* _TASK STATEMENT_
Return every line of the entries that includes the word "Given".

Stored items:
=-=-=-=-=

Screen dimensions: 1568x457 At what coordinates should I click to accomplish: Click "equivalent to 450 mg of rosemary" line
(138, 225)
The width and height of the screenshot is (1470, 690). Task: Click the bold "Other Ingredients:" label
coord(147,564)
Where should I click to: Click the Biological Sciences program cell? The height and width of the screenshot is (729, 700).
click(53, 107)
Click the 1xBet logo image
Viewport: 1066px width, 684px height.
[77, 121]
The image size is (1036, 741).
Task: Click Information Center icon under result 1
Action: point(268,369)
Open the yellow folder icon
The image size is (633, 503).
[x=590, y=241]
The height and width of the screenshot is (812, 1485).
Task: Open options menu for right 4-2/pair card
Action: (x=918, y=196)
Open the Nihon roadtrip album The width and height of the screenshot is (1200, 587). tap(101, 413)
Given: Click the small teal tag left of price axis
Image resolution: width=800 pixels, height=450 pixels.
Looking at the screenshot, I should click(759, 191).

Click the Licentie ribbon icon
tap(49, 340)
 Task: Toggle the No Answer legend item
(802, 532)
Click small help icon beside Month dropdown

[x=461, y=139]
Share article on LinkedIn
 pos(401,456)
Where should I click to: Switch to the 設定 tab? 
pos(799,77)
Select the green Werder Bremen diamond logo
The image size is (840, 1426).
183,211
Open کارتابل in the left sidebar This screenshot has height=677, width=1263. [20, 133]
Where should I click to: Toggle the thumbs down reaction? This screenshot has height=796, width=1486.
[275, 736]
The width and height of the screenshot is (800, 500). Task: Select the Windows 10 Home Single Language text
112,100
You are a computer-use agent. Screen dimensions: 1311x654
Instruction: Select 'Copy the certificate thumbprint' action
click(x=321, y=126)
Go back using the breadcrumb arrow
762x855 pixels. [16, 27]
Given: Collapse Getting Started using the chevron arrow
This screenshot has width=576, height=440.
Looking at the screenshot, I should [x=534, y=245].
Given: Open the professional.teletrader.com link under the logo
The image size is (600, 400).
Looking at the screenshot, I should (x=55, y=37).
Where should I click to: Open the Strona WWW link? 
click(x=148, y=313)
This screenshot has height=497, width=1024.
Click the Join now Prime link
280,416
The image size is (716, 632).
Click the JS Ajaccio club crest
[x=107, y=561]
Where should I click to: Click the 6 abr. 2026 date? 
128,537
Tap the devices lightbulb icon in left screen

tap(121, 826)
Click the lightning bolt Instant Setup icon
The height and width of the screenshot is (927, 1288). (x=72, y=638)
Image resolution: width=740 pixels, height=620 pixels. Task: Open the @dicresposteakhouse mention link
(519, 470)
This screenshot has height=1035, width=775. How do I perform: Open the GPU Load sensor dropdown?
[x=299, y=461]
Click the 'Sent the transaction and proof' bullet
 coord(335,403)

=-=-=-=-=

* _RESPONSE TO THE EXERCISE_
Given: Click the small teal tag left of price axis
Given: Collapse Getting Started using the chevron arrow
Given: Open the professional.teletrader.com link under the logo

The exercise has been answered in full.